La qualifica del manufatto

Nel caso di specie, come si evince dalla perizia, dalle fotografie e soprattutto dallo stesso provvedimento impugnato, risulta che non vi sono state tamponature o alterazioni di sagome e prospetti, né è stato creato alcun nuovo ambiente stabile o incremento di superfici o di volume, anche considerato che l’unica struttura portante di una delle pergotende, individuata come ancorata stabilmente alla muratura perimetrale dell’unità abitativa, era stata espressamente dichiarata dallo stesso provvedimento come preesistente.

Oltretutto, la copertura e la parziale chiusura perimetrale, derivanti dalla realizzazione delle opere in questione, non si rivelano stabili e permanenti, a motivo del carattere retrattile delle tende.

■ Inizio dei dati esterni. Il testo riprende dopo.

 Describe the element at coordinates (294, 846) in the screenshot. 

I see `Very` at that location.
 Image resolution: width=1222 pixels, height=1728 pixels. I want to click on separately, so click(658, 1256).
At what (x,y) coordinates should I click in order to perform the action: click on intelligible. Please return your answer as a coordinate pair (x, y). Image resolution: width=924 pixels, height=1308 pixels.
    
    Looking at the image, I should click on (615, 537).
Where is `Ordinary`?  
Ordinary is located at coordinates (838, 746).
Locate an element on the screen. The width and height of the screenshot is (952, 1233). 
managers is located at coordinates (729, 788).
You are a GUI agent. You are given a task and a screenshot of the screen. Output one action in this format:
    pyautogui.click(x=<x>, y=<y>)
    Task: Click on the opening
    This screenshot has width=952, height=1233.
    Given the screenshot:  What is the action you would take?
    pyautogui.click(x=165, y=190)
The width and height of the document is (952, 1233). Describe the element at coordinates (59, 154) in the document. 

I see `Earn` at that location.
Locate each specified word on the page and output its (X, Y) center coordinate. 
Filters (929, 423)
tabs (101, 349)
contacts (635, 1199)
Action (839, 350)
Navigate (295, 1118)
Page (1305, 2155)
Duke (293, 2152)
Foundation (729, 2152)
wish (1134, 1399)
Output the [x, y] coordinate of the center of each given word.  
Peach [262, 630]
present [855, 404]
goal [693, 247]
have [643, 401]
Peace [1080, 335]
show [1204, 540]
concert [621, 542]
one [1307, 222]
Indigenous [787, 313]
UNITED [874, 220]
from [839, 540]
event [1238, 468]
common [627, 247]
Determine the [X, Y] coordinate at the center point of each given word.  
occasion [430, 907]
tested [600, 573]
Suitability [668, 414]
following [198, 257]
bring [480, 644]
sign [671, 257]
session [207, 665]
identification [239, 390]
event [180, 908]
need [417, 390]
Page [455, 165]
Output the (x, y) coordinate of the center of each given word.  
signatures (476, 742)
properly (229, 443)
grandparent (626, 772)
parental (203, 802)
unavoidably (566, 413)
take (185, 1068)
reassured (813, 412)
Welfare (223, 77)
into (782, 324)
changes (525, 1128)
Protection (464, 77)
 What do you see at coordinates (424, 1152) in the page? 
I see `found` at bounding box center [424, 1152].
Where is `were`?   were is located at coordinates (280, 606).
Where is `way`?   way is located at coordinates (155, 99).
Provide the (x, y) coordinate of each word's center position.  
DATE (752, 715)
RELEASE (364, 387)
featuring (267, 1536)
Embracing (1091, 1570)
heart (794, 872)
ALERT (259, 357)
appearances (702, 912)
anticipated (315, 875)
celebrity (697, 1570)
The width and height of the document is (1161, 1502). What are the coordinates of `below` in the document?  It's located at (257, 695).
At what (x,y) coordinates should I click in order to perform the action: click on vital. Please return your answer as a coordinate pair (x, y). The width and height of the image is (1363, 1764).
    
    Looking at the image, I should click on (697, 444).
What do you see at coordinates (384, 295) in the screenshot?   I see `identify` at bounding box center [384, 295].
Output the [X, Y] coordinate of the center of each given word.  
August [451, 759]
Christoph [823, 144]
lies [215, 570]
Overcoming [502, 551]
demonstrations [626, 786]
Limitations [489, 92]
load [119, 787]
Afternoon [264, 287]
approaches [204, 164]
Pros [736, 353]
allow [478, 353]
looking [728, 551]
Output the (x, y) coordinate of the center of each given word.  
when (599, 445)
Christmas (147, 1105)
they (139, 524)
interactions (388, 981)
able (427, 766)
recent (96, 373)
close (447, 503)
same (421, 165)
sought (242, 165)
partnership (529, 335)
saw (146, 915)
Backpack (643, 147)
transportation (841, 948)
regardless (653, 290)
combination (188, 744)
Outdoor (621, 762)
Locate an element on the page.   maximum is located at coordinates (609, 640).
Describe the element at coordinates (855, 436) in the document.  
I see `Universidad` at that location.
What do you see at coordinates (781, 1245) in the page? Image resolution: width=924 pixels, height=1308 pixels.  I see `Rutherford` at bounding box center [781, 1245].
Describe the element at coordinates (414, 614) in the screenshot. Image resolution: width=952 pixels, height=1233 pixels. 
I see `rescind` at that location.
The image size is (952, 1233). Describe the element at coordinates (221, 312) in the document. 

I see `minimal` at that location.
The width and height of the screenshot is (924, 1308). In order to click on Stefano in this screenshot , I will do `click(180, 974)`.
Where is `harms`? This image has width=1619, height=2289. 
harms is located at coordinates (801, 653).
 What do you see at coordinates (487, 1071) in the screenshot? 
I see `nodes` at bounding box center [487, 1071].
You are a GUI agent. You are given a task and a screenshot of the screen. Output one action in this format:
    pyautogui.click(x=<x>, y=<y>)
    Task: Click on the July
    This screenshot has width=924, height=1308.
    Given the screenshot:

Non essendovi dunque uno spazio chiuso stabilmente configurato, non si è conseguentemente realizzato un nuovo volume o superficie, e tanto meno una copertura o tamponatura di una costruzione, ovvero una trasformazione urbanistica ed edilizia del territorio.

Nessuna ristrutturazione edilizia

Allo stesso modo, deve escludersi che si sia realizzata una ristrutturazione edilizia in senso tecnico, dato che l'art. 3, lettera d), del D.P.R. n. 380/2001, riconduce tale tipologia di intervento edilizio agli interventi rivolti a trasformare gli organismi edilizi mediante un insieme sistematico di opere, tra cui il ripristino o la sostituzione di elementi costitutivi dell'edificio, l'eliminazione, la modifica e l'inserimento di nuovi elementi e impianti.

Le opere in questione, dunque, non necessitavano di alcuna autorizzazione a costruire, con conseguente illegittimità dei provvedimenti impugnati. Il ricorso è stato, dunque, accolto.